━━━━━ Data to examine

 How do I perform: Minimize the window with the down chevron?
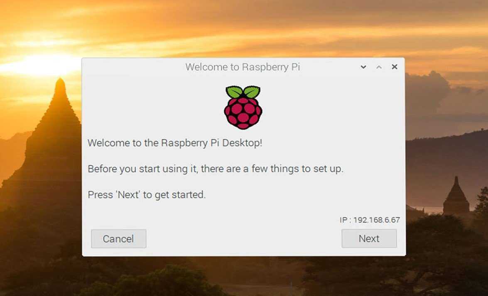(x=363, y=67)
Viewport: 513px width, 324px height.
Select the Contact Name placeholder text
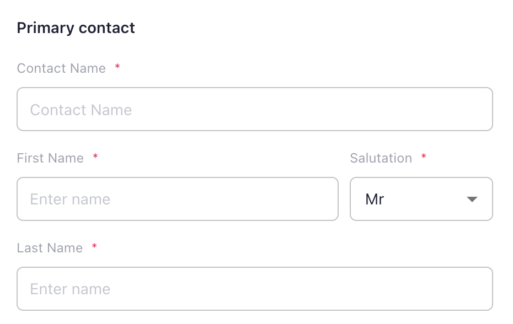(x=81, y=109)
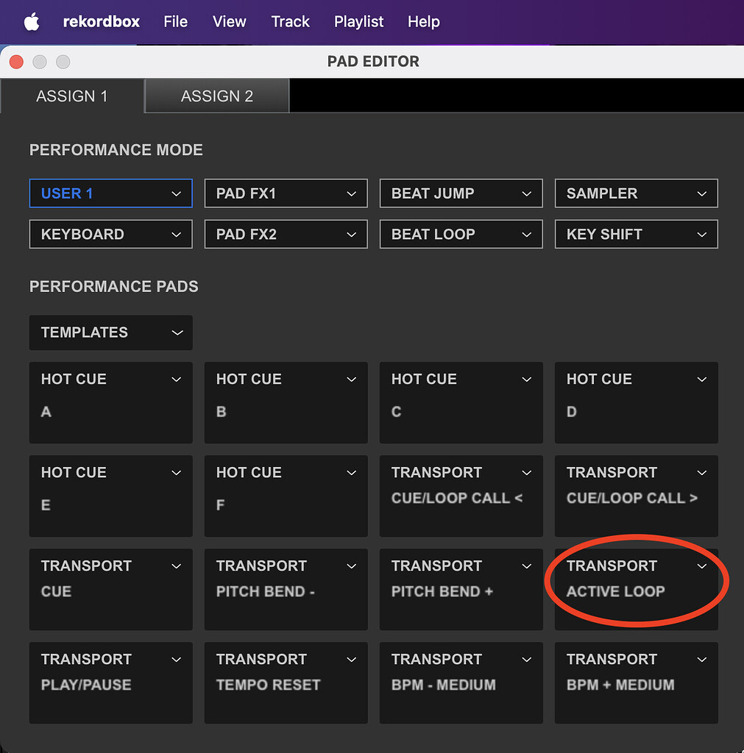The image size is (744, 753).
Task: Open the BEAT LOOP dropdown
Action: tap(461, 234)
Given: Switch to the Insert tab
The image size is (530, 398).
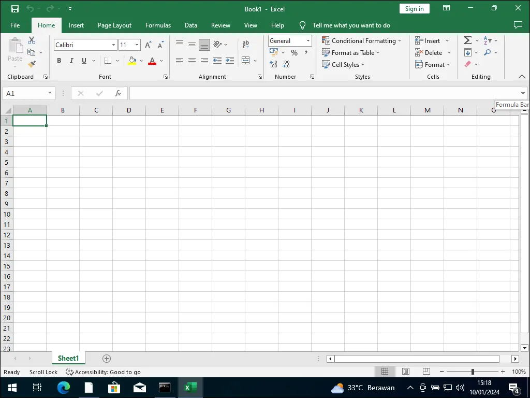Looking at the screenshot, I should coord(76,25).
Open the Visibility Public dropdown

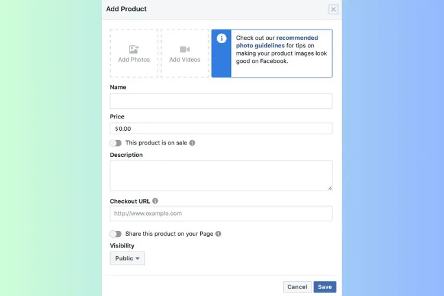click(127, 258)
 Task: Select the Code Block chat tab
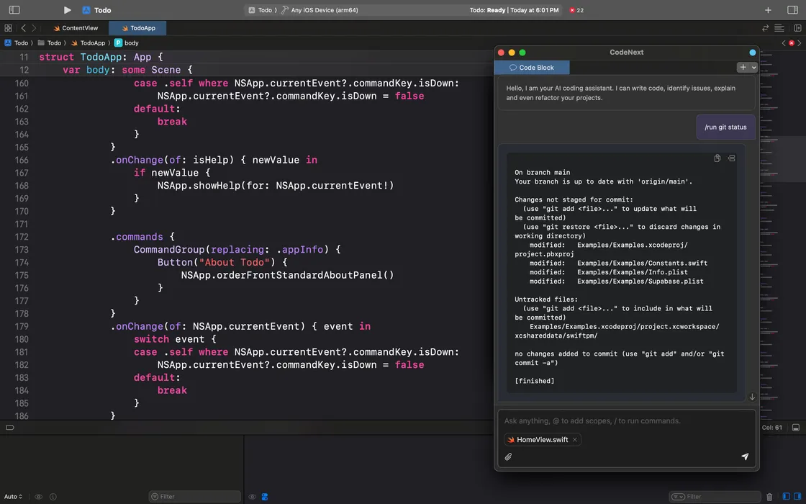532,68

━━━━━━━━━━
━━━━━ Data to examine

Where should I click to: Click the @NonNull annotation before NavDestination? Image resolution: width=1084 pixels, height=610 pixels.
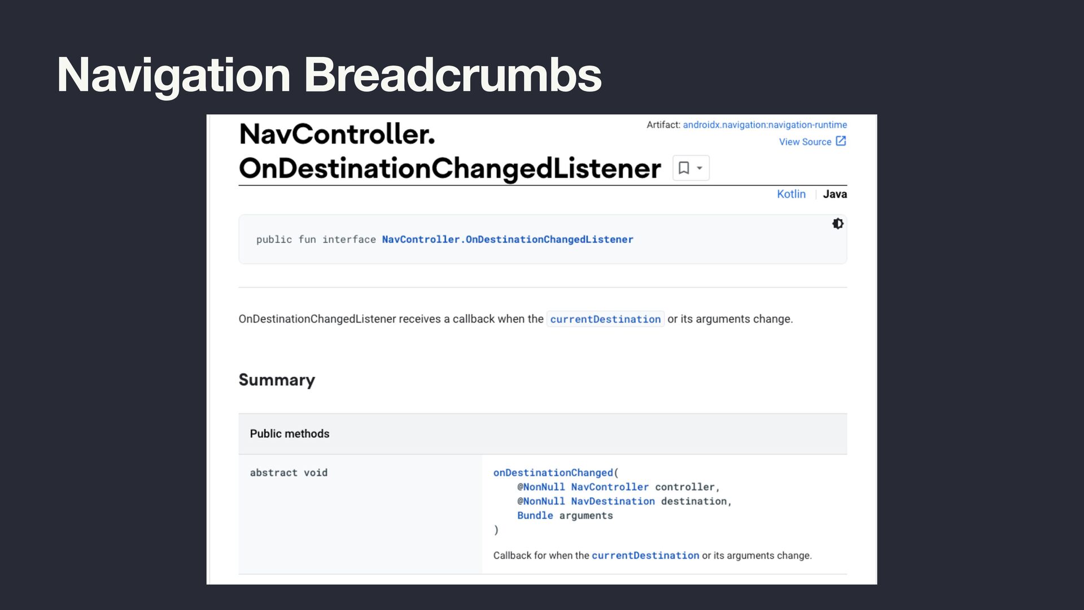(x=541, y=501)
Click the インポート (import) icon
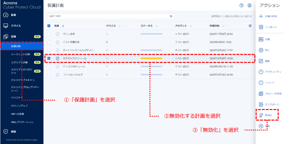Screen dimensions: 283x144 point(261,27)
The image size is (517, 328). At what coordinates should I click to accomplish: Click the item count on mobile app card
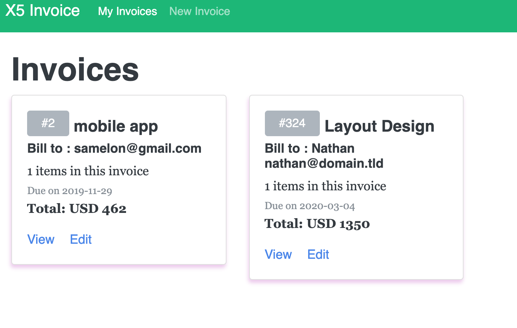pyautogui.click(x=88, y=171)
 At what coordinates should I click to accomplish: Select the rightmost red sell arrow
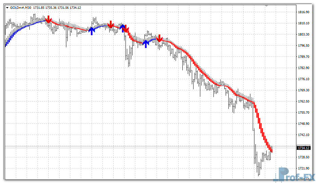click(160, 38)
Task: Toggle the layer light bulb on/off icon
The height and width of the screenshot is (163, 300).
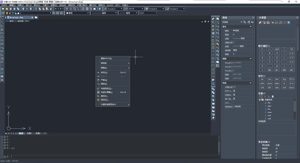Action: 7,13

━━━━━━━━━━

Your task >> Above are some records; extract exactly the lines from the one containing "How do I perform: Minimize" through the one containing "Given: Switch to the Insert tab" and drop the pictures.

Exercise solution >>
 How do I perform: Minimize the window with the down chevron?
(x=363, y=67)
Viewport: 513px width, 324px height.
Select the Contact Name placeholder text
(x=81, y=109)
The image size is (744, 753).
Task: Open the BEAT LOOP dropdown
Action: tap(461, 234)
Given: Switch to the Insert tab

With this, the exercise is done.